A mental health crisis is growing in the Dadaab refugee complex in Kenya, where hundreds of thousands of Somalis have been trapped for decades. A fatal mix of pent-up despair, anxiety, and fear, combined with new uncertainties brought about by the COVID-19 pandemic, is pushing many refugees to take extreme measures.
Doctors Without Borders/Médecins Sans Frontières (MSF) runs a mental health clinic as part of its 100-bed hospital in Dagahaley camp, one of three camps that make up the Dadaab refugee complex. The clinic provides medical treatment for patients with various mental illnesses, including depression, schizophrenia, personality and anxiety disorders.
MSF is witnessing a dramatic deterioration in the mental health of camp residents. “COVID-19 has ended what little chance refugees had of escaping their degrading lives in the camps, compounding the mental distress for many who had nothing left but hope to cling to,” says MSF project coordinator for Dadaab, Jeroen Matthys. “We are seeing a groundswell of desperation in the camp.”
In Dagahaley, the number of attempted suicides is rising, and psychosocial consultations have jumped by more than 50 percent from last year (over the same time period through September): from 505 to 766. In the last two months, five people have reportedly attempted suicide in the camp, two with fatal results.
Many refugees in Dadaab were already frustrated with the lack of progress in finding durable solutions. Now they are facing the COVID-19 pandemic. The meager humanitarian assistance they depend on has been further reduced amid donor concerns of widening funding gaps. The World Food Programme has cut food rations by 40 percent, and many other agencies have drastically reduced their presence, severely disrupting access to basic services.
These cuts in food rations, along with a lack of gainful employment and an ever-present uncertainty about the future, have created a new mental health crisis.
In August, Haret Abdirahman’s 24-year-old son committed suicide in Dagahaley camp, after what he says was a life with no future prospects. “Despite finishing his high school education, he kept talking about how life was difficult for him in the camp without a job. He would often say that he wished he could take his own life, but I never thought he would actually do it.”

================

What you are asked to do: Reproduce the passage of the Dadaab article above word for word, from "A mental health crisis" up to and including "take extreme measures.".

================

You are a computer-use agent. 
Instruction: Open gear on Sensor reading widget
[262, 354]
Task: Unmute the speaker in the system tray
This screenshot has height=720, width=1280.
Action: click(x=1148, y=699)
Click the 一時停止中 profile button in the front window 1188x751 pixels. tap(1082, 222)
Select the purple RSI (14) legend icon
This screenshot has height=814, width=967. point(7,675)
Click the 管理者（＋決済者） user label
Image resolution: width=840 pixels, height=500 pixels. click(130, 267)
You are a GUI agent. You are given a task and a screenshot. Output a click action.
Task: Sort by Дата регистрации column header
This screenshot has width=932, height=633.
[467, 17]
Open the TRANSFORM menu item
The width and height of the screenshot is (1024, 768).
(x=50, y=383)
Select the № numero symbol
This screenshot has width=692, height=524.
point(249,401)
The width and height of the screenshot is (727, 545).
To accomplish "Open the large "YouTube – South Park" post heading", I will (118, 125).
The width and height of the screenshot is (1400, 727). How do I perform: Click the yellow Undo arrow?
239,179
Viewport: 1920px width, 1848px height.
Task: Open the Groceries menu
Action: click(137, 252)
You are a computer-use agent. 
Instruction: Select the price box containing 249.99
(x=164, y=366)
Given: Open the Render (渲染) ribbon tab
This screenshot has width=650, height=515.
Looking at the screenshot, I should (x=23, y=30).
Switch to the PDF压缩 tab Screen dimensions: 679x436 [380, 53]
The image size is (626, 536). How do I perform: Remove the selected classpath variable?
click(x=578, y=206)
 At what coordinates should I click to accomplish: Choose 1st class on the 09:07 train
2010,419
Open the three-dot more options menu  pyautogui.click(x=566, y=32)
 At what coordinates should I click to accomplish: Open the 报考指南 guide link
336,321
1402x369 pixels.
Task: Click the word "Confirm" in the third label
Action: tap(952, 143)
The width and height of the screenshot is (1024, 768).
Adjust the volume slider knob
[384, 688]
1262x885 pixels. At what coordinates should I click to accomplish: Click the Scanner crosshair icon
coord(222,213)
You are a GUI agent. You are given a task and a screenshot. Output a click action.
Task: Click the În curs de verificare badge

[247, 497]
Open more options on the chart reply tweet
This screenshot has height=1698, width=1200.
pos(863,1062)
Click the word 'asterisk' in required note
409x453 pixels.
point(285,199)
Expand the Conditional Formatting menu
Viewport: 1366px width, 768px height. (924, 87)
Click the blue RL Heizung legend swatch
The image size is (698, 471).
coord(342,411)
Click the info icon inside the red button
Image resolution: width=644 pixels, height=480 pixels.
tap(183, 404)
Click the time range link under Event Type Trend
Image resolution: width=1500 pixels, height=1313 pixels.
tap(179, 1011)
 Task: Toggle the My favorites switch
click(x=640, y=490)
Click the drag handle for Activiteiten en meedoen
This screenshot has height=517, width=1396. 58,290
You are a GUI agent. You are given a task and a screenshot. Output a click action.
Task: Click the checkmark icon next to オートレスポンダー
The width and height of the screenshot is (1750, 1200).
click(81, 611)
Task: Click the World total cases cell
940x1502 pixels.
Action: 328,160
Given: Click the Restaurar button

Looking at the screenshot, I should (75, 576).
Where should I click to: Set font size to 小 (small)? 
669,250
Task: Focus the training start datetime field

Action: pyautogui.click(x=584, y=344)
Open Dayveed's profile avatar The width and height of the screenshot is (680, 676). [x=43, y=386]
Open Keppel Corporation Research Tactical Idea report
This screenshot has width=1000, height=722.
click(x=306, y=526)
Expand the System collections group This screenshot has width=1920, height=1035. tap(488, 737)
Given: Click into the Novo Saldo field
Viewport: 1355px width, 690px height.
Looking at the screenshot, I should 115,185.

================

Result of this exercise:
A mental health crisis is growing in the Dadaab refugee complex in Kenya, where hundreds of thousands of Somalis have been trapped for decades. A fatal mix of pent-up despair, anxiety, and fear, combined with new uncertainties brought about by the COVID-19 pandemic, is pushing many refugees to take extreme measures.